Le traîneau filait à toute allure au milieu d'une immense étendue de neige vierge parsemée de bosquets de conifères. Depuis qu'ils avaient quitté le complexe hôtelier pour leur activité du jour – ou plutôt de la nuit, puisqu'il était tout juste trois heures du matin, Erik avait à peine profité du panorama pourtant sublime. La promenade en traîneau, même conduit par un guide local qui tenait plus de l'ours que de l'humain, aurait pu être formidable. Les étoiles éclairaient leur chemin dans les plaines glacées, faisant scintiller la neige et le givre qui les entourait… Même Erik aurait apprécié s'il n'avait pas été bien trop concentré sur autre chose – d'une part, la vague angoisse de perdre ses orteils dans un futur proche et d'autre part, l'air béat étalé sur le visage de Charles Xavier. A vrai dire, les yeux bleus et le sourire émerveillé du télépathe, sa peau pâle sous l'éclat de la voie lactée et les mèches folles qui s'échappaient de son bonnet auraient presque fait oublier à Erik la future amputation de ses doigts de pieds.

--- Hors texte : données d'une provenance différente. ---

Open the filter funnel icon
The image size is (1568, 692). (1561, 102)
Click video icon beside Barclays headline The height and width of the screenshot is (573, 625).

Charles s'était installé à côté de lui sur le dernier banc du traîneau, juste devant le conducteur, et il admirait le paysage en serrant parfois l'épaule d'Erik pour lui signaler lorsqu'il apercevait quelque chose de particulièrement beau. Erik se contentait de l'observer lui en se demandant à quel moment Charles lui avait fait oublier d'être grincheux.

Ils étaient censés se rendre à un point de vue particulièrement apprécié pour son absence de pollution lumineuse et espéraient y observer une aurore boréale. Rassembler le groupe aussi tôt avait été quasi impossible et la moitié des participants manquait à l'appel, ayant décidé que le sommeil valait mieux. Au grand dam d'Erik, certains enfants étaient tout de même présents, mais étaient heureusement trop endormis pour être franchement bruyants.

Le conducteur du traîneau, un certain Logan, dirigeait ses chiens d'une main de maître. Quelques ordres brefs, une poignée de grognements tout en mâchonnant son cigare éteint – l'ensemble donnait l'impression qu'il communiquait plus facilement avec ses animaux qu'avec les humains. Il avait à peine articulé une dizaine de mots depuis le départ.

- Sommes-nous bientôt arrivés ? demanda une des passagères après un énième « quand est-ce qu'on arrive ? » de son rejeton à moitié éveillé.

- D'ici une heure, répondit platement Logan sans même la regarder.

- Mais vous avez déjà dit ça il y a presque vingt minutes !

- Dans quarante minutes, alors, corrigea Logan sans aucune émotion dans la voix. Pouviez pas faire le calcul toute seule ? grommela-t-il ensuite dans sa barbe, seulement audible par Charles et Erik.

- Pourquoi vous faites ce métier si vous n'aimez pas les touristes ? demanda le télépathe sans aucune espèce de tact.

Logan émit un vague ricanement.

- Parce que la chasse ne rapporte plus assez de nos jours, alors que les touristes paient une fortune. Aussi, parce que de cette façon c'est moi qui décide où ils vont et je peux préserver les zones qui doivent l'être, au lieu de laisser un citadin incompétent gérer l'itinéraire et un amateur traiter les chiens comme un abruti. Ah, merde !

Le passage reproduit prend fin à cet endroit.